第2章 姫になりまして。
うわぁ……人がいっぱい……。
私は今、とても高い所に立たされている。
上質なシルクで出来たドレスに身を包み、驚くほど入念に体を洗われ、香を焚かれ、三人の皇子と国王である父さん、そして王妃と並び、国民にその姿を晒している。

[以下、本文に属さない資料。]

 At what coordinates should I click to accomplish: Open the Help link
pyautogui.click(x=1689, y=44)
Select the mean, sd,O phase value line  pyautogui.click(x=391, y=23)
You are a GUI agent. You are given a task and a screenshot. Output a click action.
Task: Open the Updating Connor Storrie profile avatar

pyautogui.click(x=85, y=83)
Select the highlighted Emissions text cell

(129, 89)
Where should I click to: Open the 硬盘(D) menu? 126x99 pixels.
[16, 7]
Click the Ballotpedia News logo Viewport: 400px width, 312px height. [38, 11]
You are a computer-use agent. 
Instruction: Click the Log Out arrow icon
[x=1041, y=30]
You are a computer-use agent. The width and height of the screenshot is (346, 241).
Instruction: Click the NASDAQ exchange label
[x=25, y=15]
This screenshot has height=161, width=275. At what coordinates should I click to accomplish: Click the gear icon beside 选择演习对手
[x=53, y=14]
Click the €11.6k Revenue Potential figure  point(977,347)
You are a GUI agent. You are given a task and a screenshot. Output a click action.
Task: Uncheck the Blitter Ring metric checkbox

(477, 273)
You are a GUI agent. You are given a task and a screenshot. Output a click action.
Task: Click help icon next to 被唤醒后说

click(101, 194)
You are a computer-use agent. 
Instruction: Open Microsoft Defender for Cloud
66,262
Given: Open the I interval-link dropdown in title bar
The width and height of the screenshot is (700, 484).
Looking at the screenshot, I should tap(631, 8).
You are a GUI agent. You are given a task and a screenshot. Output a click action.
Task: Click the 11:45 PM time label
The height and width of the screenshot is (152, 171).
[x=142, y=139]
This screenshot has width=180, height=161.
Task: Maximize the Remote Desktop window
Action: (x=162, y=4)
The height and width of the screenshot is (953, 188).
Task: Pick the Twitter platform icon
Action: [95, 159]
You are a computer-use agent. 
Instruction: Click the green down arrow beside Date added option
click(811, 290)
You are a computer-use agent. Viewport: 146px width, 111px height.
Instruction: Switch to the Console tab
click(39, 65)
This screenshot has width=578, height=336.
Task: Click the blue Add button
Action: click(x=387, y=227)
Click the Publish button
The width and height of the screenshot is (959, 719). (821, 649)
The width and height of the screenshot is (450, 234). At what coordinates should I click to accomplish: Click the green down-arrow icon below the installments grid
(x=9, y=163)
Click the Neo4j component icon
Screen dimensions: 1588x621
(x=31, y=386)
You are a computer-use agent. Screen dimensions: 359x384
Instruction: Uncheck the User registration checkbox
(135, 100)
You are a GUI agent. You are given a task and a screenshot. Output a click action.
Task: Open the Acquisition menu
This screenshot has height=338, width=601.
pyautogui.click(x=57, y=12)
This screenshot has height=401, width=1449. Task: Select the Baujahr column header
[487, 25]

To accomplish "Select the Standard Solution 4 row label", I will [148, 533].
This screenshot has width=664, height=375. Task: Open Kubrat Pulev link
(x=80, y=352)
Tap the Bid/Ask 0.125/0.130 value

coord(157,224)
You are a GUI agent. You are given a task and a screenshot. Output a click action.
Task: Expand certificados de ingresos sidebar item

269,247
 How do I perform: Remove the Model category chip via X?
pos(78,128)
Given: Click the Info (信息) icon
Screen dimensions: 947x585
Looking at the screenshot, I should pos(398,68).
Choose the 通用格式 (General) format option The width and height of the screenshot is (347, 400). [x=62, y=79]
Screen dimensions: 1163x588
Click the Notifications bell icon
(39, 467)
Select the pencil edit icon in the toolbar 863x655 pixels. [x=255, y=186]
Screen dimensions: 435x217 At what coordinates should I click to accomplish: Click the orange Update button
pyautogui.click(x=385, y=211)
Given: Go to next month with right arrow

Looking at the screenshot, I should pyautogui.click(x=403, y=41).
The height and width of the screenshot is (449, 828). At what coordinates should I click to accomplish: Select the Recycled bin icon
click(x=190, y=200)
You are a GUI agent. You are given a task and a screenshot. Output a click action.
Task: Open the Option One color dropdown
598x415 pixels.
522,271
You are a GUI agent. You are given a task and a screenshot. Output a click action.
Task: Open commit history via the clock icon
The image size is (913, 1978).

『いいか、ミレディ。明日、式典があるのを知っているな?跡取りを決めることを民に知らせるのだ。お前は私が紹介するから、私が名前を呼んだらゆっくりと立ち上がり、側まで来てくれ。そして、私が小声で合図した時に、少しだけ微笑んで軽く手を振るんだ。分かったか?』
と、昨日城へ来るなり、父さんに指示されたものの、やはり緊張する。なんと言っても、王妃の冷ややかな視線。ぞわりと寒気立つ。
まさか、自分がこんな所に立たされるだなんて思ってもみなかったし、完全に今日のことを忘れていた。
「────ミレディ」
父さんに小声で名を呼ばれ、現実に引き戻される。立ち上がらないと。私は、ドレスの裾を少しだけ上げて、出来る限り淑やかに見えるように立ち上がる。
「これは私の娘である。訳あって、今まで自分が王家の血を継ぐ子であることを知らなかったのだ。今日をもって、正式にこのアンデルシュ王国の王女とする」
民から、「とても綺麗な紅い髪と瞳ね!」「美しい!」「王女万歳!」と様々な声が聞こえてくる。でも、私は知っている。腹の底では、そんなこと一ミリたりとも思っていないことくらい。
とても気分が悪くなったが、私のせいで式を台無しにするわけにはいかない。私は言われた通り、微笑んで軽く手を振った。